This is somewhat grueling, and provides her (and me) with a very clear confidence that she knows this material, and has made connections with it. I can think of no better exam method!
Love in Christ,
If I remember correctly, Miss Mason didn't care much for grades, either, though she did believe that some corrections in both written and oral narrations were also educational. We are not just exchanging ideas, we are giving the children knowledge that they don't have, according to CM, so corrections and additions will sometimes need to be made. In a composition or written narration, I think her idea was that it was better to work on one or two points at a time. So, for example, if my child is prone to sentence fragments, passive sentences, and improper capitalization, I would choose one of those and point that out in her work, and work on improving that area. When we succeeded with that, we'd move on.
In her exams she had a unique approach. She counted all the proper nouns (or was it nouns? I think proper nouns--I also think Karen would know better than I). Anyway, she counted up all of whichever it was in each child's paper as an indication of how many relations they had formed that term.
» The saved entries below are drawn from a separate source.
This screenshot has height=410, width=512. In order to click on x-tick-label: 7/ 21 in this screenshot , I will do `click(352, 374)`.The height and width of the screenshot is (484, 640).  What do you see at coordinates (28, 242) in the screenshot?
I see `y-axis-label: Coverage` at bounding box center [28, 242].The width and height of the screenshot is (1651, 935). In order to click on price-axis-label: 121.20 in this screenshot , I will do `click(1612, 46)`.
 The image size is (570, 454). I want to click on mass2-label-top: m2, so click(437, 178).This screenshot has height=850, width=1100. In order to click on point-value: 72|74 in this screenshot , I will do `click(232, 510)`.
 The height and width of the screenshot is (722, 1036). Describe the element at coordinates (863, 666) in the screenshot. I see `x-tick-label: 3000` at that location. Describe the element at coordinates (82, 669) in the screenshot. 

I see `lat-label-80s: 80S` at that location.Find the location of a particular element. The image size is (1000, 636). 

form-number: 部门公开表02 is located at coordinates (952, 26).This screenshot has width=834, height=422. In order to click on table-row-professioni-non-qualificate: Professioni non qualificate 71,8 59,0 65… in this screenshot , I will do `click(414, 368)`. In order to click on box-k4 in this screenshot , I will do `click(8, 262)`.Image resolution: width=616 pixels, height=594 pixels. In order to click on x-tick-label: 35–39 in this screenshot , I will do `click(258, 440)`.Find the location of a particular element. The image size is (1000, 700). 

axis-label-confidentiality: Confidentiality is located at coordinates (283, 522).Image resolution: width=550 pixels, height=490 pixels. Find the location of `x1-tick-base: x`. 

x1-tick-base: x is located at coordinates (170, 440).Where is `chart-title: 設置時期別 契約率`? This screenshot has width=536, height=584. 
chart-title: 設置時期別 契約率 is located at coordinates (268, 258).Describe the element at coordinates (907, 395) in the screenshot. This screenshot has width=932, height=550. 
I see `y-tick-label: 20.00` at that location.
Here's an excerpt from Miss O'Ferrall's article on the Work and Aims of the PNEU, a Parents Review article posted on the AmblesideOnline site.
"This method of narration and reports is one of the secrets of the P.U.S. Think of the time you save. You read your book once and you know it and go on to another and there is no looking up at the end of term before the examinations, indeed this is not allowed.
We will now pass to a week before the end of term. One morning an envelope marked "House of Education, Ambleside," arrives. It contains the examination questions. As soon as the day you have fixed on comes round, you open the envelope and the examinations begin. They last for one week, and the subjects are not all done in one lump--three hours arithmetic, two, history, or whatever it is, but in the usual time set for that subject on the time-table. Thus you might have forty-five minutes history on Wednesday and forty on Friday.
You are given one question at a time and when that is finished you are given the next. This method avoids the fatigue caused particularly in the case of younger children when the whole of the time allowed for one subject is taken at once. The examinations are not to be a burden to the children, but a pleasure. If one subject is finished before its allotted time is up then the remainder of the time may be used for another subject which the children have not had time to finish, but any questions for which there has not been time during the week may be omitted. Examinations conducted on this method cause no strain to the children. In the case of little children who cannot write, they dictate their answers, which are written down for them.
Songs and repetitions are heard, and exercise books, paintings, handwork and drill are inspected by the father or outside friend, sewing by the mother, and a report of these with marks given by the parent is then sent up to Ambleside [England] with the written examination papers. After a few weeks, this report and papers are returned together with a report from Ambleside on the written work, and from this report you are able to judge where your child stands in comparison to others of its own age. Each subject is marked, 100 being the maximum, and there are remarks by the examiner and by Miss Mason who sees the papers and signs the report of every child in the P.U.S. which amounts to some thousands."